Saved data entries:

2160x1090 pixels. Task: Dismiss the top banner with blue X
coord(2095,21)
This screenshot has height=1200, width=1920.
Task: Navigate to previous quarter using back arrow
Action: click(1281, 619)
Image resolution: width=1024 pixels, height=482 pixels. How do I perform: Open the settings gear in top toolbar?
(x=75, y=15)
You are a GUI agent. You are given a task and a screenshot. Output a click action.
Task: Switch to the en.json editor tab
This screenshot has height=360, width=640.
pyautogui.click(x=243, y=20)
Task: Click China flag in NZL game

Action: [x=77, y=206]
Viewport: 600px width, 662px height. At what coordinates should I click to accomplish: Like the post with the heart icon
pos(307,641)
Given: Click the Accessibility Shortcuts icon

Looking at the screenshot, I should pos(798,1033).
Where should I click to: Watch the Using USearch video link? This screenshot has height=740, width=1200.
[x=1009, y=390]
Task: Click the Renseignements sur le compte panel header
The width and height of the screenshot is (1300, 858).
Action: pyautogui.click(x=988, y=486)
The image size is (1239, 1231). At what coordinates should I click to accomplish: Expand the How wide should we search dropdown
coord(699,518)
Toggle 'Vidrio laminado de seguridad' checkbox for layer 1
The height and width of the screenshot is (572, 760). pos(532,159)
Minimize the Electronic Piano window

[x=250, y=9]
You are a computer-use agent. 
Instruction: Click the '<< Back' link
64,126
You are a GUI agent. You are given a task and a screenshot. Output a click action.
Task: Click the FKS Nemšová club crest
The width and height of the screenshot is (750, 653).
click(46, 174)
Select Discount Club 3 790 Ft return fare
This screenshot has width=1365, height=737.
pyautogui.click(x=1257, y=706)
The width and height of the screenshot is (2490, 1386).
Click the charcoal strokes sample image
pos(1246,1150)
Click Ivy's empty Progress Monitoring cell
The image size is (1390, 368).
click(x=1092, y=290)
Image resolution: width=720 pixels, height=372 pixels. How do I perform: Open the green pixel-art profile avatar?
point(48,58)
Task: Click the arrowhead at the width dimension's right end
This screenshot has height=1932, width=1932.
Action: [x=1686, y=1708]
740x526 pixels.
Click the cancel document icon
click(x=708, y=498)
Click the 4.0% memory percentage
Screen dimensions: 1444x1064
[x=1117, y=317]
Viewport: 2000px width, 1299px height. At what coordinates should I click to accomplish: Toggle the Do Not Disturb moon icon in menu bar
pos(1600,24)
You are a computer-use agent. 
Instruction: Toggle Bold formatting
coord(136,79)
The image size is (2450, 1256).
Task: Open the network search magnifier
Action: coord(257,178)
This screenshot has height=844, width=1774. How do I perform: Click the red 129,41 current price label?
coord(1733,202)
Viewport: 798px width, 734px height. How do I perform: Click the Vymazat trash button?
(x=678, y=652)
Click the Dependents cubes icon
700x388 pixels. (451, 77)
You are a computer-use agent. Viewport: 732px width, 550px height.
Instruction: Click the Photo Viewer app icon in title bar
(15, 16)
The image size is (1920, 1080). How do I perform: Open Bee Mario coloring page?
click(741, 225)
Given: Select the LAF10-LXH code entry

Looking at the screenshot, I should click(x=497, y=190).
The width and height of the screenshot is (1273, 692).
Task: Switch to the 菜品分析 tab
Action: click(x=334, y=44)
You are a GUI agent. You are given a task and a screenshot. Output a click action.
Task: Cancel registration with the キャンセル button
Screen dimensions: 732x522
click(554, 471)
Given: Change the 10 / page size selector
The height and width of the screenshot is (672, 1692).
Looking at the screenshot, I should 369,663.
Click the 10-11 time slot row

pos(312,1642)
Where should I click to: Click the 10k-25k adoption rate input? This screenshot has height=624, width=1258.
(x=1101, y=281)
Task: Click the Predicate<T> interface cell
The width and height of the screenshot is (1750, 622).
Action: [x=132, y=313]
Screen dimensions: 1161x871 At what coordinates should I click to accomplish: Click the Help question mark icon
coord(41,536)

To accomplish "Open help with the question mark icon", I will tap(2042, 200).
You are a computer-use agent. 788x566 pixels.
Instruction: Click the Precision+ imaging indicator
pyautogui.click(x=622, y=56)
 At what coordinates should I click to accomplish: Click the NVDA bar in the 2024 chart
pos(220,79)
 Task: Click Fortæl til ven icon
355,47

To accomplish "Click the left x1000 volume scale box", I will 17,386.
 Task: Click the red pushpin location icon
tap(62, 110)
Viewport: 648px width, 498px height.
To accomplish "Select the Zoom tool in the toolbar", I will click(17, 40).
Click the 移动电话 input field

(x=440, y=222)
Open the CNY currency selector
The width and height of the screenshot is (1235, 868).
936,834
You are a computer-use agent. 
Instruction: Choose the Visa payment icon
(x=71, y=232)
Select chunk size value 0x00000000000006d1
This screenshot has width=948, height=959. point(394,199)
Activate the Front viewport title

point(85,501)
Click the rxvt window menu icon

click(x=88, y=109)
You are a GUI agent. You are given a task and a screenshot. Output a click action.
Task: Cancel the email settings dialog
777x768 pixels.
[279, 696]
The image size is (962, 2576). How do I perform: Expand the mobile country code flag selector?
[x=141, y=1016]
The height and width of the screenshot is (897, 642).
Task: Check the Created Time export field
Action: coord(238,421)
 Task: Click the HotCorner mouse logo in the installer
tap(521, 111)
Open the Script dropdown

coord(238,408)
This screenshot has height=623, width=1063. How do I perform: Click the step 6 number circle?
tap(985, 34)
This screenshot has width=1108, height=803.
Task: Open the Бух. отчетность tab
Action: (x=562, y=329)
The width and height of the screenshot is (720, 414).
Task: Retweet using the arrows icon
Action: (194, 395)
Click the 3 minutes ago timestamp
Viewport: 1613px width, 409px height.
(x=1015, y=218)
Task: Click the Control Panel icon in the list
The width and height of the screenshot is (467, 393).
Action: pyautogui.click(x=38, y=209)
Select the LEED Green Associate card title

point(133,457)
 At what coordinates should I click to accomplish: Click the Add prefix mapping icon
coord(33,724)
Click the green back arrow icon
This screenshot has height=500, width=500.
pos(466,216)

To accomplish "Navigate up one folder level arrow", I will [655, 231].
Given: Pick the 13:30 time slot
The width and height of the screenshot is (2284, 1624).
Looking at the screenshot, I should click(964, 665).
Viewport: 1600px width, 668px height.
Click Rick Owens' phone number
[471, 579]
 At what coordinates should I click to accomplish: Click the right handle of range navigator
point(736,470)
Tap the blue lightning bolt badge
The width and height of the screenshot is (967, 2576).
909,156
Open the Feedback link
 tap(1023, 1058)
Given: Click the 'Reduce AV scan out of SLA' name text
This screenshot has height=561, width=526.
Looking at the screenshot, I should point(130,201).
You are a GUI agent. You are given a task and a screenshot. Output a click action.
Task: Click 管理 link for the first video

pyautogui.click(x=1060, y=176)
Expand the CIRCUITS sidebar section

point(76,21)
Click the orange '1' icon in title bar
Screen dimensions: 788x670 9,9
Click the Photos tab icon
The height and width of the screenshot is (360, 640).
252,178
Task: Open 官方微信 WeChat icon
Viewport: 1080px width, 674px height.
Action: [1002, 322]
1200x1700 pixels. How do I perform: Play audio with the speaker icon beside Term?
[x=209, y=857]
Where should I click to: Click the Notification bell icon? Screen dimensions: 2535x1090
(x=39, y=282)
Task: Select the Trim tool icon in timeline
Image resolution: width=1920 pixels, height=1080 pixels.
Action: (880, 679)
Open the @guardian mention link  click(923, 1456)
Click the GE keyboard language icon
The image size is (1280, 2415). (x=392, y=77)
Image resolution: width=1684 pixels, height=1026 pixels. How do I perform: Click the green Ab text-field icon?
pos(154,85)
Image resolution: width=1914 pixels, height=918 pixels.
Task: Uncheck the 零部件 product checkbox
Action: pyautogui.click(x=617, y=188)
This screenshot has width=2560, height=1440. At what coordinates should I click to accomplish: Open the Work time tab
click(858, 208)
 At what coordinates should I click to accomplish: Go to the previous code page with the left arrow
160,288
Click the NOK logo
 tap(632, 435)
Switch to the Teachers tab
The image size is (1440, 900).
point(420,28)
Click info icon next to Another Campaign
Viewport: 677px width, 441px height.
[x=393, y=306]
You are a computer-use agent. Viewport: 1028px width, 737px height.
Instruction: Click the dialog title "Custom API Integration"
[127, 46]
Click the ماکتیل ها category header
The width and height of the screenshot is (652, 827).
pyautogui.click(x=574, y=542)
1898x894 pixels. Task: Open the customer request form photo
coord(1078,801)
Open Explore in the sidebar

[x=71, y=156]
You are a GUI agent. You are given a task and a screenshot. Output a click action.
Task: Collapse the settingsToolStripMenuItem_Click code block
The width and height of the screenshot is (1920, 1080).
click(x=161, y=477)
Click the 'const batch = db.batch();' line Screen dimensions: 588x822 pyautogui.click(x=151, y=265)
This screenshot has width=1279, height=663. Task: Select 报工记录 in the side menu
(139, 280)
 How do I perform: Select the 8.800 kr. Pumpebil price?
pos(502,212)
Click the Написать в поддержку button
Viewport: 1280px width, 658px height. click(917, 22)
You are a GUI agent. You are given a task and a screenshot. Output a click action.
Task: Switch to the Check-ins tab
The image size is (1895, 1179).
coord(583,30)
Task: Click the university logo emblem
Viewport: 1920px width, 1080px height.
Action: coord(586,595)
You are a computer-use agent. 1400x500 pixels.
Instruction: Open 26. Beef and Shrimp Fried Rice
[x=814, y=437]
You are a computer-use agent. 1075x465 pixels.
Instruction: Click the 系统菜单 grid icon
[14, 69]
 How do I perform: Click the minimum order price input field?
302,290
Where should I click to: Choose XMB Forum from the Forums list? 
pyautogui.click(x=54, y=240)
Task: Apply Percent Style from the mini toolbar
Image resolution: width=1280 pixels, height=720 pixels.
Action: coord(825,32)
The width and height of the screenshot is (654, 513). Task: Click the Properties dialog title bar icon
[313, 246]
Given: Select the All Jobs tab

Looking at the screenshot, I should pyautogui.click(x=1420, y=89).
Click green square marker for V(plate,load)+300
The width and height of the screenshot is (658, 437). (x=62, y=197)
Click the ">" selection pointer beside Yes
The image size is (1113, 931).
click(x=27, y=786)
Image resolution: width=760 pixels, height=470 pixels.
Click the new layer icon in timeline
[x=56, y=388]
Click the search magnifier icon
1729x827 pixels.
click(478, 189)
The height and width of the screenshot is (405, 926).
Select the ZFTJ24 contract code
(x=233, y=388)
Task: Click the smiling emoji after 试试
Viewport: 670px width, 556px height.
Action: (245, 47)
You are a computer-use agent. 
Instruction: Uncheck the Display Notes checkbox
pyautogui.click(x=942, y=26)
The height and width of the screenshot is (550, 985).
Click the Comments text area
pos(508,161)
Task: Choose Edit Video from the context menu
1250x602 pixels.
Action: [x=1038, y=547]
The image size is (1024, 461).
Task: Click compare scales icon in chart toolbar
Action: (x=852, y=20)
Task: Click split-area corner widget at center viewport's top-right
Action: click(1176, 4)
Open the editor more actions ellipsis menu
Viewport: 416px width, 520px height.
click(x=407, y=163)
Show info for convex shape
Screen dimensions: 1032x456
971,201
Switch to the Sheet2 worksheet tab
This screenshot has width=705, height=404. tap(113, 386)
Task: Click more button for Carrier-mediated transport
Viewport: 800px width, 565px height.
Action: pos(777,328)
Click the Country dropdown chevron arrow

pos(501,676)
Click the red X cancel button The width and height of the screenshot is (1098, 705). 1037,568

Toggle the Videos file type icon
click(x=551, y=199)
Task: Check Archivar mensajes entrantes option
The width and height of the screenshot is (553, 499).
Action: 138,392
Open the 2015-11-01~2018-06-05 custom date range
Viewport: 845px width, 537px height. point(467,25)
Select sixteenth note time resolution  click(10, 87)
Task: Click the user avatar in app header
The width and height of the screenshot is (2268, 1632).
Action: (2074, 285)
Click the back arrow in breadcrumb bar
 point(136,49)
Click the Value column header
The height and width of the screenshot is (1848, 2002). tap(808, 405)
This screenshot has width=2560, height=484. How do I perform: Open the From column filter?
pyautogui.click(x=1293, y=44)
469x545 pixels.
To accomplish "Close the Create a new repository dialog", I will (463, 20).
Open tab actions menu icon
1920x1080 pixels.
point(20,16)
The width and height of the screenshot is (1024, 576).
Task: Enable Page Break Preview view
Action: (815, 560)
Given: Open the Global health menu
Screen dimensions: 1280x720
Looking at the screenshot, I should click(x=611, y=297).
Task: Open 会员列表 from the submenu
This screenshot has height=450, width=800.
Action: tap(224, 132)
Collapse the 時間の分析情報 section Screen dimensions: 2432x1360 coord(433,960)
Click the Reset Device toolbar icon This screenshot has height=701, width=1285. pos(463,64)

### [Work to complete]
Copy out word for word everything from the line containing "Open tab actions menu icon" down to the end of the items above.

### [Correct answer]
Open tab actions menu icon
1920x1080 pixels.
point(20,16)
The width and height of the screenshot is (1024, 576).
Task: Enable Page Break Preview view
Action: (815, 560)
Given: Open the Global health menu
Screen dimensions: 1280x720
Looking at the screenshot, I should click(x=611, y=297).
Task: Open 会员列表 from the submenu
This screenshot has height=450, width=800.
Action: tap(224, 132)
Collapse the 時間の分析情報 section Screen dimensions: 2432x1360 coord(433,960)
Click the Reset Device toolbar icon This screenshot has height=701, width=1285. pos(463,64)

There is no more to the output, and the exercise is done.